═════ Task input

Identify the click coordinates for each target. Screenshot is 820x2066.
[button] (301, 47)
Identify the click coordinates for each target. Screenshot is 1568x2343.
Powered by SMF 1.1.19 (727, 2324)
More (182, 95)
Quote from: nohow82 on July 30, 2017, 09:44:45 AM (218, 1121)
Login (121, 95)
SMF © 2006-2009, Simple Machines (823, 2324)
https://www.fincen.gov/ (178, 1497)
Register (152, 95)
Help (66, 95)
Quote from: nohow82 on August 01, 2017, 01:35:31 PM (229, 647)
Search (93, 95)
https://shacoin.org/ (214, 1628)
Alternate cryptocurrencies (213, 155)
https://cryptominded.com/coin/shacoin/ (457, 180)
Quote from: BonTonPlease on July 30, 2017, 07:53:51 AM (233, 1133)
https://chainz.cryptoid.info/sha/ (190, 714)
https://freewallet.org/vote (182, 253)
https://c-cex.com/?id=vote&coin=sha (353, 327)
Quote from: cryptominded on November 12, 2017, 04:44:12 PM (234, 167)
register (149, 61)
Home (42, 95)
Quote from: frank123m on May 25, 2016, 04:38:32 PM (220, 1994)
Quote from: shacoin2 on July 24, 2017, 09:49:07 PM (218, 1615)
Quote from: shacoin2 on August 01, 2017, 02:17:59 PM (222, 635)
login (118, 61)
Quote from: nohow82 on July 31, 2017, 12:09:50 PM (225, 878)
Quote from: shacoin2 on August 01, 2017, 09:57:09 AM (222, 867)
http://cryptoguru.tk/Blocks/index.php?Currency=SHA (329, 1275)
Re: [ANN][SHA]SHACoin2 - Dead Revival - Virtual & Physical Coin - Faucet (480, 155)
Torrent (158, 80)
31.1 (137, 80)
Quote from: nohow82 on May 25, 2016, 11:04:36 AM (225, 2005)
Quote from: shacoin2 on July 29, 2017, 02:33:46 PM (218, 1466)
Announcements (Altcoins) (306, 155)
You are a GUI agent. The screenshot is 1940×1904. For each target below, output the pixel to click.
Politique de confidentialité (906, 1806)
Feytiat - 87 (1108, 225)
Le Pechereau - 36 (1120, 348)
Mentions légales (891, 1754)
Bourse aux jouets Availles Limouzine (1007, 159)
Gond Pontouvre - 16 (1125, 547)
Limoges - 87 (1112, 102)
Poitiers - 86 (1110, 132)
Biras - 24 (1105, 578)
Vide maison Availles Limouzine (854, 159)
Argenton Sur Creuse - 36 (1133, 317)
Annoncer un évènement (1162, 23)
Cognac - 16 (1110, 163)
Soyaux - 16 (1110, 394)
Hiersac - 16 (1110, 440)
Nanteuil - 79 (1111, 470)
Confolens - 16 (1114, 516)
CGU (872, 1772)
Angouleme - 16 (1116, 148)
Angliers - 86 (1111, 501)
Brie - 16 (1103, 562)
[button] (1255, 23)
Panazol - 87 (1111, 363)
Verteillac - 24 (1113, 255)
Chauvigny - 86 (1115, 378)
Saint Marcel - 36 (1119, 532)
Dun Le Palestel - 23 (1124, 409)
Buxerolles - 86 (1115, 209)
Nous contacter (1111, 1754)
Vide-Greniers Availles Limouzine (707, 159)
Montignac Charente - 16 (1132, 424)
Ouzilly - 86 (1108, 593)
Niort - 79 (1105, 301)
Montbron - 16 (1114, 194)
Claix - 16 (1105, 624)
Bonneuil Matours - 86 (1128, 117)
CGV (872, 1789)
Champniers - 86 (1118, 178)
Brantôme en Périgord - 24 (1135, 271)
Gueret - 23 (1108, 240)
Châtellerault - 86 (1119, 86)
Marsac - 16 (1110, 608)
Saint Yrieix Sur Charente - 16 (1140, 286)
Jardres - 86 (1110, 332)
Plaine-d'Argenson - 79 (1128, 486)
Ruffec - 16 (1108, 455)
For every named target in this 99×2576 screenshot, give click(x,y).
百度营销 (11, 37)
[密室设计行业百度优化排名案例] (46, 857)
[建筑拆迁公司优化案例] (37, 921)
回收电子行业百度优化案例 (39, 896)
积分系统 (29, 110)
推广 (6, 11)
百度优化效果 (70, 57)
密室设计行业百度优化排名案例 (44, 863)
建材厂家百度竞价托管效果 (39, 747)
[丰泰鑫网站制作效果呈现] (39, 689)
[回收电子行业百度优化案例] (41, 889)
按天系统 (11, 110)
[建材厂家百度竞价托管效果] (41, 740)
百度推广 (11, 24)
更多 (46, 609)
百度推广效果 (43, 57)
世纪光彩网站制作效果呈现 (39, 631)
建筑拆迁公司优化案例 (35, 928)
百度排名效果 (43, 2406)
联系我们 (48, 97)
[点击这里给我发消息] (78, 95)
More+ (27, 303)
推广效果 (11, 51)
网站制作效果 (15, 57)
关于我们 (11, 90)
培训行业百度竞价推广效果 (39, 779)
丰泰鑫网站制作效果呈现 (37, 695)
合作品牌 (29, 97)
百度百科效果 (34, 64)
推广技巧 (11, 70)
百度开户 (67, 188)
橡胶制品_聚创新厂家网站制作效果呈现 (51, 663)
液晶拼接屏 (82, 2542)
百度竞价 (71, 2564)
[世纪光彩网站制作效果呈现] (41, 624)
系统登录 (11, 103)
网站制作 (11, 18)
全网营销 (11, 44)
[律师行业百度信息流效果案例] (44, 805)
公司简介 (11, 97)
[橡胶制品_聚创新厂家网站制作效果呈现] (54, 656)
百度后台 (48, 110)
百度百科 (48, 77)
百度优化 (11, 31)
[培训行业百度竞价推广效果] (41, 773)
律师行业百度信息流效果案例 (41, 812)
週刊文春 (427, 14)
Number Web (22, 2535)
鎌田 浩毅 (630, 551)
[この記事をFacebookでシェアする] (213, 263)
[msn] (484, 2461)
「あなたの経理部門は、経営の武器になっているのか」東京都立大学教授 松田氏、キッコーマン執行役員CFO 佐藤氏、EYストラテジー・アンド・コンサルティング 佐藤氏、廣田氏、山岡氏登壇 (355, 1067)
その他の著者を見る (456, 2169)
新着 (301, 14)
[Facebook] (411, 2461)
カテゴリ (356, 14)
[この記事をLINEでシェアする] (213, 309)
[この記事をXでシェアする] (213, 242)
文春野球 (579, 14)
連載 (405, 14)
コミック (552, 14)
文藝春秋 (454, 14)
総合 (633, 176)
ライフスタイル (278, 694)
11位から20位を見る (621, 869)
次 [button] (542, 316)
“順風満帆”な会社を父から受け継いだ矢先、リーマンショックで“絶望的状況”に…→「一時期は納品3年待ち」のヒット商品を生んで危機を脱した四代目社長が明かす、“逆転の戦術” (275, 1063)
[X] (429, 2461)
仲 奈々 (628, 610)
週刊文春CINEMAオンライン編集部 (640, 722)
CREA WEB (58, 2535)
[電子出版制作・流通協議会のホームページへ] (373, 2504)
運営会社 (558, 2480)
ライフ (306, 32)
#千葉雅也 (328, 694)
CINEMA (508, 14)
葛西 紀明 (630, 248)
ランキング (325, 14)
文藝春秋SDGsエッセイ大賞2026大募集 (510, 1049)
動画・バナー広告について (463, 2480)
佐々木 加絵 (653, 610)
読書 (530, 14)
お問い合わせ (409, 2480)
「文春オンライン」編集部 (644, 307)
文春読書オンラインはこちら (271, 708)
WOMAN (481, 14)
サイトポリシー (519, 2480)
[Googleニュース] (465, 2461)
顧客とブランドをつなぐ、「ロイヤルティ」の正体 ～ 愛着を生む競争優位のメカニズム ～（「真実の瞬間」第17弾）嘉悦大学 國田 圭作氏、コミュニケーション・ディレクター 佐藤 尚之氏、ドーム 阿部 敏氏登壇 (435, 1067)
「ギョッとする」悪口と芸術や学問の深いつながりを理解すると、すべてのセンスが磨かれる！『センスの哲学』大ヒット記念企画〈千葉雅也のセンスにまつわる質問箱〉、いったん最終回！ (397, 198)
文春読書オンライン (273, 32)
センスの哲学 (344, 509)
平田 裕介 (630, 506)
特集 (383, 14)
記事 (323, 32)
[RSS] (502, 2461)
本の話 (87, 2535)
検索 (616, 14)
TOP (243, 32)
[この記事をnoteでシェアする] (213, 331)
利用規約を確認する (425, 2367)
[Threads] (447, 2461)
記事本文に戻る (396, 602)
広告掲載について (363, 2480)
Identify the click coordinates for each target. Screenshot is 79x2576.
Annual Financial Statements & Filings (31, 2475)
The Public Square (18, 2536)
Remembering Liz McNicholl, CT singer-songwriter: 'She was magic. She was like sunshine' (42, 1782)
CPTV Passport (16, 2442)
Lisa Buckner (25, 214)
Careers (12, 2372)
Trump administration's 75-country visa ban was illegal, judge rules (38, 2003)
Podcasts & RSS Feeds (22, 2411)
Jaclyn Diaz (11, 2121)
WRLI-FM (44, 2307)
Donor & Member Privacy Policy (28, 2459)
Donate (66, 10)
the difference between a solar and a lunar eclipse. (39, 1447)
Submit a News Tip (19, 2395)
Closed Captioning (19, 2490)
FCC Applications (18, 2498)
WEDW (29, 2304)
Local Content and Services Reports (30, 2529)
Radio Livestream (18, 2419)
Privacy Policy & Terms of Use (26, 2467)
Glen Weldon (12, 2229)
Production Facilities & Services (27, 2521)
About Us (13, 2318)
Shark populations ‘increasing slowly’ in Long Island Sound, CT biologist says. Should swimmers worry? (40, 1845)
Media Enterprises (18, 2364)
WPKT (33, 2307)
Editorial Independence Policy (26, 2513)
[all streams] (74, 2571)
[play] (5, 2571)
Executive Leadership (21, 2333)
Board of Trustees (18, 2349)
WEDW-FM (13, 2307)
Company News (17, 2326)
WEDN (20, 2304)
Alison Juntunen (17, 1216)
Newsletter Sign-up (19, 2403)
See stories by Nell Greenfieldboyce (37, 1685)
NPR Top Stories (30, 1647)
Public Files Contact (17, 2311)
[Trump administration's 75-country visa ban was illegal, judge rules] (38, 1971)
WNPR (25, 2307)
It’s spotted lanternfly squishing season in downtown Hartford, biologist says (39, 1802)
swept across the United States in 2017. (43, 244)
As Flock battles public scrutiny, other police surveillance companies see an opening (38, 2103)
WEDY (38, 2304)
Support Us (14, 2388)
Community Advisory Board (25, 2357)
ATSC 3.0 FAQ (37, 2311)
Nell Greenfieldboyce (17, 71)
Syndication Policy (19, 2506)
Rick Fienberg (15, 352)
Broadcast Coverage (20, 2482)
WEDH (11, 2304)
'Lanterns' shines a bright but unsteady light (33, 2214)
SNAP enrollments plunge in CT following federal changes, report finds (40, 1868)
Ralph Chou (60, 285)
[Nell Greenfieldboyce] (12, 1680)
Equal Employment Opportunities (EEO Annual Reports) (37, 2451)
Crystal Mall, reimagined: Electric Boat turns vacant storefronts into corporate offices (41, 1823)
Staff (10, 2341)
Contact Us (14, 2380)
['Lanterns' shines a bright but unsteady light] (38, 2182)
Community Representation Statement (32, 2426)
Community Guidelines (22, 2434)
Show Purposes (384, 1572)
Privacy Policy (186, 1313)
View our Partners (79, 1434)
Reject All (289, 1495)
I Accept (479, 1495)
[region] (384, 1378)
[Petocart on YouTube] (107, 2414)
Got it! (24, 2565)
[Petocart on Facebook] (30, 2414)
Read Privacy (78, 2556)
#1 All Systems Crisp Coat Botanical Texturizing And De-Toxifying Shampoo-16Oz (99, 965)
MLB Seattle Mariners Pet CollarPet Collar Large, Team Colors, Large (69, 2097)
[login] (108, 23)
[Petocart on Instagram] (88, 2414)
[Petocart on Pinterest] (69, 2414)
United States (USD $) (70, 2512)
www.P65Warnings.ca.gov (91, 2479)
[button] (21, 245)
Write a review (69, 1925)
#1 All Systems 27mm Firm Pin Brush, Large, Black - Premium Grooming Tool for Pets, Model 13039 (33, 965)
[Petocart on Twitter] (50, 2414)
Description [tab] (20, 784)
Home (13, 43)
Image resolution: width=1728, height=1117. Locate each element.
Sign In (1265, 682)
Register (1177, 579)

══════════

[Work required] Go through the listing above and copy each line in which the string "Limouzine" is found.

[Response area]
Bourse aux jouets Availles Limouzine (1007, 159)
Vide maison Availles Limouzine (854, 159)
Vide-Greniers Availles Limouzine (707, 159)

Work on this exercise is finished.